TASK TO COMPLETE: Please output the line containing "Click the Western University logo thumbnail" and all lines that follow it in the data below, exactly, with no pictures.

THE DATA:
════

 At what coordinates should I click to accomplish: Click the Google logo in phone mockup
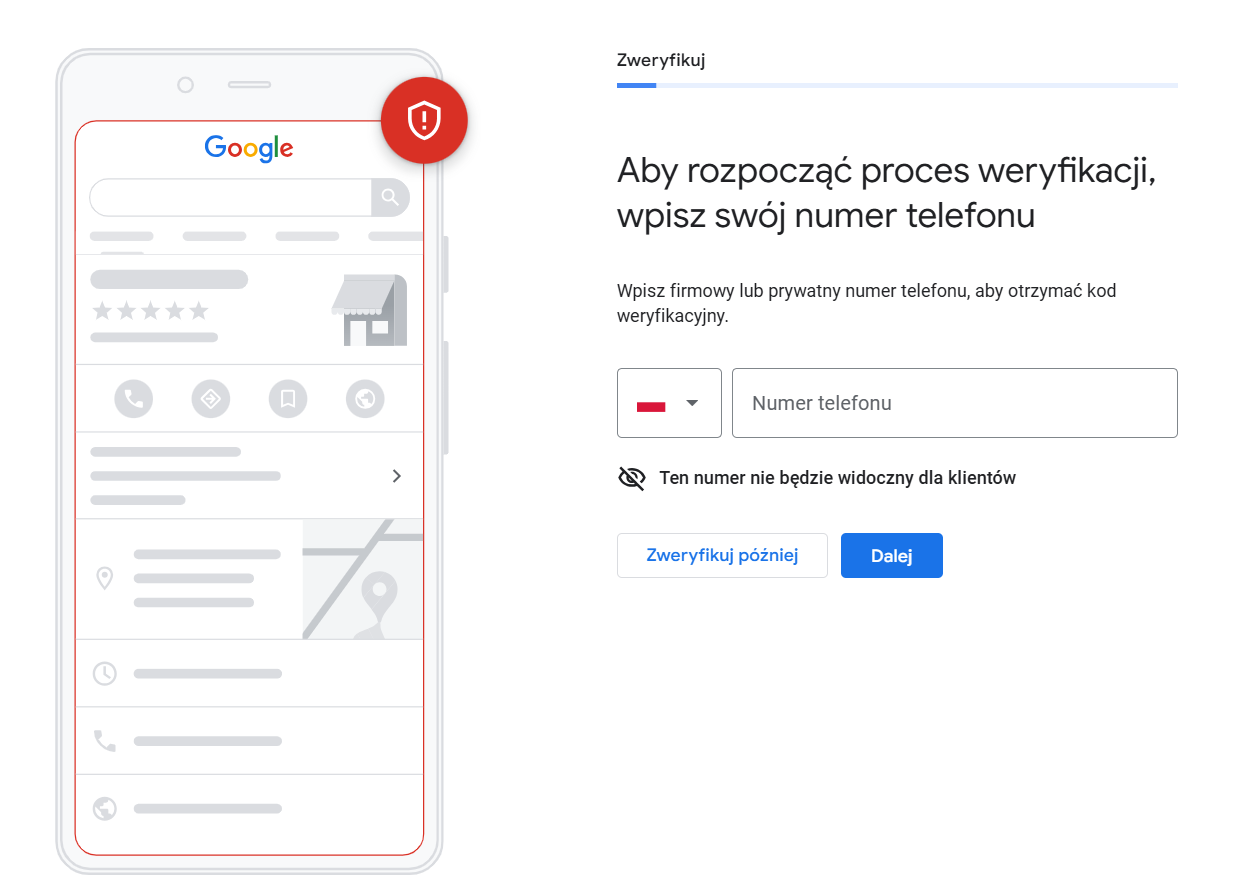249,148
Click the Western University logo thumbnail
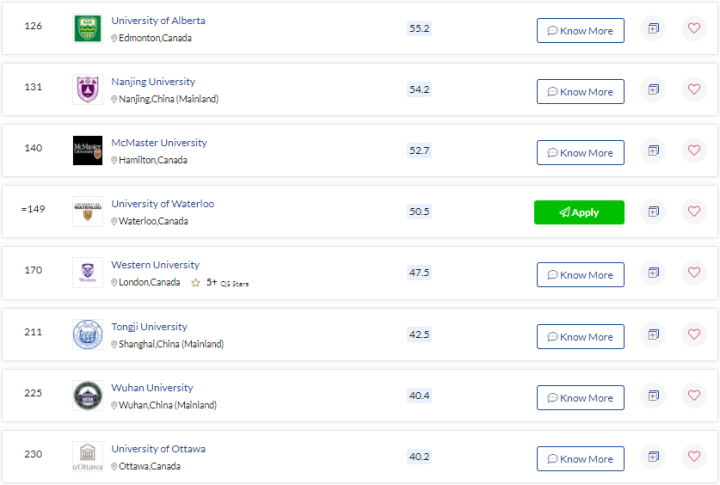The width and height of the screenshot is (720, 485). point(87,273)
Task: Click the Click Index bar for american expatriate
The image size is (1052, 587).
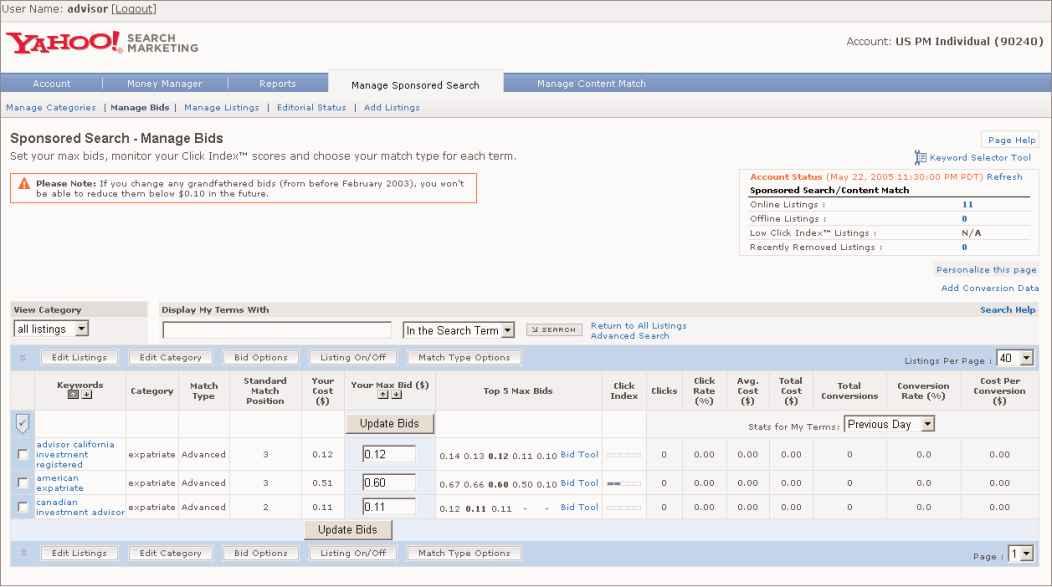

════

WRITTEN ANSWER:
Click the Western University logo thumbnail
The width and height of the screenshot is (720, 485). point(87,273)
Task: Click the Click Index bar for american expatriate
The image size is (1052, 587).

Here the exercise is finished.